__Task item__: Could you set down the full listing, unchanged?

__Supplied data__:
──────────────────────────────

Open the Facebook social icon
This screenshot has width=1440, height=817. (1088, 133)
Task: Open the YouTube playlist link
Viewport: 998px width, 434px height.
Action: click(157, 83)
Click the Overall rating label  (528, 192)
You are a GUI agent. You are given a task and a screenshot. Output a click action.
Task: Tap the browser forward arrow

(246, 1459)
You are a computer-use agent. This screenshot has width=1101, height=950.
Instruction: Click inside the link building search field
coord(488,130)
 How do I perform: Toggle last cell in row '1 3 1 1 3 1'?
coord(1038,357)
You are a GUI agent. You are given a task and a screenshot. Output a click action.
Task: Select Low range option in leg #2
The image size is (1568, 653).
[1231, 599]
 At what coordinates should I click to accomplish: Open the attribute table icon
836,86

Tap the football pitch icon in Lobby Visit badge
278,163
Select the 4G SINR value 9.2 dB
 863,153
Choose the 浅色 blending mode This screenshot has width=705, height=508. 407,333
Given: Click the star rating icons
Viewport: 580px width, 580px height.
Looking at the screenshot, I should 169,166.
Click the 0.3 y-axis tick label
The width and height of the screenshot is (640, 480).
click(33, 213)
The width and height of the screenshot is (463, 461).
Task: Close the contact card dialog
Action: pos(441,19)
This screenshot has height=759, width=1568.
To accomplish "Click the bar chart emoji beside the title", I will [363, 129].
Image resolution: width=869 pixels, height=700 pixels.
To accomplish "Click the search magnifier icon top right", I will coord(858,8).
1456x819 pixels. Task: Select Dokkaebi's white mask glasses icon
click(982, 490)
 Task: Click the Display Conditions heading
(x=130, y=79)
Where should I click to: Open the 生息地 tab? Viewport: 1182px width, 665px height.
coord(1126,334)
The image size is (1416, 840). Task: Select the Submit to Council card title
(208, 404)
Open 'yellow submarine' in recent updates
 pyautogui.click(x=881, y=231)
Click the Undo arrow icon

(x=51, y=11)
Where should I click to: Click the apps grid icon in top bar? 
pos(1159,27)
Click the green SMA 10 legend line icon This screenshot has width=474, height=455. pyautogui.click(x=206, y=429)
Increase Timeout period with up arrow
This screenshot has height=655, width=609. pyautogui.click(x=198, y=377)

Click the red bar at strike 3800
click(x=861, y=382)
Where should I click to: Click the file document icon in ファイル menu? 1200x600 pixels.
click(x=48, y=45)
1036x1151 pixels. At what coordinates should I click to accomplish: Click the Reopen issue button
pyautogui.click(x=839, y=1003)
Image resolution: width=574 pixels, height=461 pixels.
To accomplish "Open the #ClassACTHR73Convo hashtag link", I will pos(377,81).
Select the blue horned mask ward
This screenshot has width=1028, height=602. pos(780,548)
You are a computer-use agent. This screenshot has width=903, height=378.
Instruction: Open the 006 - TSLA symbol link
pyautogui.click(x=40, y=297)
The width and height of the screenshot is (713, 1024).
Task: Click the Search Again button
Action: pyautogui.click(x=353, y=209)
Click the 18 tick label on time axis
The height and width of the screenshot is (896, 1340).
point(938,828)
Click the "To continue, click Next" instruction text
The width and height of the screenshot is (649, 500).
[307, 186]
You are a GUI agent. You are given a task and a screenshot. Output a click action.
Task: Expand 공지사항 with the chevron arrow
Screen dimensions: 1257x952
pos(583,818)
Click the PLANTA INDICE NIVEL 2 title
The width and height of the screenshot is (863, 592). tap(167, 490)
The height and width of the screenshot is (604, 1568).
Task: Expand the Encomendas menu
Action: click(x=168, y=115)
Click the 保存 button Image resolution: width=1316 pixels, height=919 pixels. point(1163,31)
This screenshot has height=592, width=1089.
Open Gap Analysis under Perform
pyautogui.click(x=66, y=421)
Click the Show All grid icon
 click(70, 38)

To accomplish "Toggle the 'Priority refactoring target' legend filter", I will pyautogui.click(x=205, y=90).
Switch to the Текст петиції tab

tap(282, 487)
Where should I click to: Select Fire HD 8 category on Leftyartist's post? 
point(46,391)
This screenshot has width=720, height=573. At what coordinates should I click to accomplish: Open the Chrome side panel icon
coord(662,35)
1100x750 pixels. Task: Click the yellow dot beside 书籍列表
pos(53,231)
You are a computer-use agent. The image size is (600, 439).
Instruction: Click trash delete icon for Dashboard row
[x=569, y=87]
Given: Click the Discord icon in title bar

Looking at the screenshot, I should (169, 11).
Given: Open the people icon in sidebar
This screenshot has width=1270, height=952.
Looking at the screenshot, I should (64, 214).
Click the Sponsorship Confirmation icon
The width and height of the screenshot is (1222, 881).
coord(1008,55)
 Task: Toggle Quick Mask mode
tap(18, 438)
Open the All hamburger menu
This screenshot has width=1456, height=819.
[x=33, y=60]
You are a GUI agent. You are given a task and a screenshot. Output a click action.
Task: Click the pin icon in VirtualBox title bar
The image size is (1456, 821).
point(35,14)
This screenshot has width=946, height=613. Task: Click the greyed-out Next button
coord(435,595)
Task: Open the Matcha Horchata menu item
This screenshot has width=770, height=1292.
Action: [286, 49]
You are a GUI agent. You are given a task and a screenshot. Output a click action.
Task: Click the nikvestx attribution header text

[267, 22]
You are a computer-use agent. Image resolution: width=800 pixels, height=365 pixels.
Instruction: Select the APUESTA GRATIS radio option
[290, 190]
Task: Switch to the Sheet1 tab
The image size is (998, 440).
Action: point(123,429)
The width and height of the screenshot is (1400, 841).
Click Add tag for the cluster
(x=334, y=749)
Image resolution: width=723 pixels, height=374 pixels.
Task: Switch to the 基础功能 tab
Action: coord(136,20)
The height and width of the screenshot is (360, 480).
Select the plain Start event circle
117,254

──────────────────────────────

__Result of this task__:
Open the Facebook social icon
This screenshot has width=1440, height=817. (1088, 133)
Task: Open the YouTube playlist link
Viewport: 998px width, 434px height.
Action: click(157, 83)
Click the Overall rating label  (528, 192)
You are a GUI agent. You are given a task and a screenshot. Output a click action.
Task: Tap the browser forward arrow

(246, 1459)
You are a computer-use agent. This screenshot has width=1101, height=950.
Instruction: Click inside the link building search field
coord(488,130)
 How do I perform: Toggle last cell in row '1 3 1 1 3 1'?
coord(1038,357)
You are a GUI agent. You are given a task and a screenshot. Output a click action.
Task: Select Low range option in leg #2
The image size is (1568, 653).
[1231, 599]
 At what coordinates should I click to accomplish: Open the attribute table icon
836,86

Tap the football pitch icon in Lobby Visit badge
278,163
Select the 4G SINR value 9.2 dB
 863,153
Choose the 浅色 blending mode This screenshot has width=705, height=508. 407,333
Given: Click the star rating icons
Viewport: 580px width, 580px height.
Looking at the screenshot, I should 169,166.
Click the 0.3 y-axis tick label
The width and height of the screenshot is (640, 480).
click(33, 213)
The width and height of the screenshot is (463, 461).
Task: Close the contact card dialog
Action: pos(441,19)
This screenshot has height=759, width=1568.
To accomplish "Click the bar chart emoji beside the title", I will [363, 129].
Image resolution: width=869 pixels, height=700 pixels.
To accomplish "Click the search magnifier icon top right", I will coord(858,8).
1456x819 pixels. Task: Select Dokkaebi's white mask glasses icon
click(982, 490)
 Task: Click the Display Conditions heading
(x=130, y=79)
Where should I click to: Open the 生息地 tab? Viewport: 1182px width, 665px height.
coord(1126,334)
The image size is (1416, 840). Task: Select the Submit to Council card title
(208, 404)
Open 'yellow submarine' in recent updates
 pyautogui.click(x=881, y=231)
Click the Undo arrow icon

(x=51, y=11)
Where should I click to: Click the apps grid icon in top bar? 
pos(1159,27)
Click the green SMA 10 legend line icon This screenshot has width=474, height=455. pyautogui.click(x=206, y=429)
Increase Timeout period with up arrow
This screenshot has height=655, width=609. pyautogui.click(x=198, y=377)

Click the red bar at strike 3800
click(x=861, y=382)
Where should I click to: Click the file document icon in ファイル menu? 1200x600 pixels.
click(x=48, y=45)
1036x1151 pixels. At what coordinates should I click to accomplish: Click the Reopen issue button
pyautogui.click(x=839, y=1003)
Image resolution: width=574 pixels, height=461 pixels.
To accomplish "Open the #ClassACTHR73Convo hashtag link", I will pos(377,81).
Select the blue horned mask ward
This screenshot has width=1028, height=602. pos(780,548)
You are a computer-use agent. This screenshot has width=903, height=378.
Instruction: Open the 006 - TSLA symbol link
pyautogui.click(x=40, y=297)
The width and height of the screenshot is (713, 1024).
Task: Click the Search Again button
Action: pyautogui.click(x=353, y=209)
Click the 18 tick label on time axis
The height and width of the screenshot is (896, 1340).
point(938,828)
Click the "To continue, click Next" instruction text
The width and height of the screenshot is (649, 500).
[307, 186]
You are a GUI agent. You are given a task and a screenshot. Output a click action.
Task: Expand 공지사항 with the chevron arrow
Screen dimensions: 1257x952
pos(583,818)
Click the PLANTA INDICE NIVEL 2 title
The width and height of the screenshot is (863, 592). tap(167, 490)
The height and width of the screenshot is (604, 1568).
Task: Expand the Encomendas menu
Action: click(x=168, y=115)
Click the 保存 button Image resolution: width=1316 pixels, height=919 pixels. point(1163,31)
This screenshot has height=592, width=1089.
Open Gap Analysis under Perform
pyautogui.click(x=66, y=421)
Click the Show All grid icon
 click(70, 38)

To accomplish "Toggle the 'Priority refactoring target' legend filter", I will pyautogui.click(x=205, y=90).
Switch to the Текст петиції tab

tap(282, 487)
Where should I click to: Select Fire HD 8 category on Leftyartist's post? 
point(46,391)
This screenshot has width=720, height=573. At what coordinates should I click to accomplish: Open the Chrome side panel icon
coord(662,35)
1100x750 pixels. Task: Click the yellow dot beside 书籍列表
pos(53,231)
You are a computer-use agent. The image size is (600, 439).
Instruction: Click trash delete icon for Dashboard row
[x=569, y=87]
Given: Click the Discord icon in title bar

Looking at the screenshot, I should (169, 11).
Given: Open the people icon in sidebar
This screenshot has width=1270, height=952.
Looking at the screenshot, I should (64, 214).
Click the Sponsorship Confirmation icon
The width and height of the screenshot is (1222, 881).
coord(1008,55)
 Task: Toggle Quick Mask mode
tap(18, 438)
Open the All hamburger menu
This screenshot has width=1456, height=819.
[x=33, y=60]
You are a GUI agent. You are given a task and a screenshot. Output a click action.
Task: Click the pin icon in VirtualBox title bar
The image size is (1456, 821).
point(35,14)
This screenshot has width=946, height=613. Task: Click the greyed-out Next button
coord(435,595)
Task: Open the Matcha Horchata menu item
This screenshot has width=770, height=1292.
Action: [286, 49]
You are a GUI agent. You are given a task and a screenshot. Output a click action.
Task: Click the nikvestx attribution header text

[267, 22]
You are a computer-use agent. Image resolution: width=800 pixels, height=365 pixels.
Instruction: Select the APUESTA GRATIS radio option
[290, 190]
Task: Switch to the Sheet1 tab
The image size is (998, 440).
Action: point(123,429)
The width and height of the screenshot is (1400, 841).
Click Add tag for the cluster
(x=334, y=749)
Image resolution: width=723 pixels, height=374 pixels.
Task: Switch to the 基础功能 tab
Action: coord(136,20)
The height and width of the screenshot is (360, 480).
Select the plain Start event circle
117,254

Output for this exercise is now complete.